The implications for autonomous robotics are likely tremendous, with potential OOM power savings likely to bring far more capable systems to smaller platforms, home robotics, fsd cars, and (scarily) military murderbots. Tesla has (according to Elon comments) a new HW5 autonomy chip coming out next year that is ~50x faster than their current FSD development baseline HW3 2 x 72Tflop chipset, but needs closer to 1kW power, so they will be extremely keen on implementing something that could save so much power.

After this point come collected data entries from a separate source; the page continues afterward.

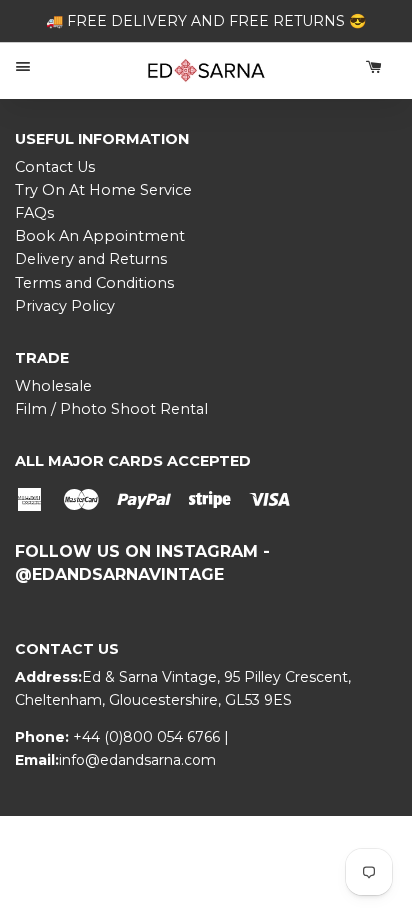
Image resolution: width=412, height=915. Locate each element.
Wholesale (53, 386)
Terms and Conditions (94, 283)
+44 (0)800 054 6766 (148, 737)
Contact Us (55, 167)
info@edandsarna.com (137, 760)
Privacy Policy (65, 306)
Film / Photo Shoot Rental (111, 409)
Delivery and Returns (91, 259)
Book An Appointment (100, 236)
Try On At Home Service (103, 190)
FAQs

They cannot just add an OOM of parameters, much less three.
How about 2 OOM’s?
HW2.5 21Tflops HW3 72x2 = 72 Tflops (redundant), HW4 3x72=216Tflops (not sure about redundancy) and Elon said in June that next gen AI5 chip for fsd would be about 10x faster say ~2Pflops
By rough approximation to brain processing power you get about 0.1Pflop per gram of brain so HW2.5 might have been a 0.2g baby mouse brain, HW3 a 1g baby rat brain HW4 perhaps adult rat, and upcoming HW5 a 20g small cat brain.
As a real world analogue cat to dog (25-100g brain) seems to me the minimum necessary range of complexity based on behavioral capabilities to do a decent job of driving—need some ability to anticipate and predict motivations and behavior of other road users and something beyond dumb reactive handling (ie somewhat predictive) to understand anomalous objects that exist on and around roads.
Nvidia Blackwell B200 can do up to about 10pflops of FP8, which is getting into large dog/wolf brain processing range, and wouldn’t be unreasonable to package in a self driving car once down closer to manufacturing cost in a few years at around 1kW peak power consumption.
I don’t think the rat brain HW4 is going to cut it, and I suspect that internal to Tesla they know it too, but it’s going to be crazy expensive to own up to it, better to keep kicking the can down the road with promises until they can deliver the real thing. AI5 might just do it, but wouldn’t be surprising to need a further oom to Nvidia Blackwell equivalent and maybe $10k extra cost to get there.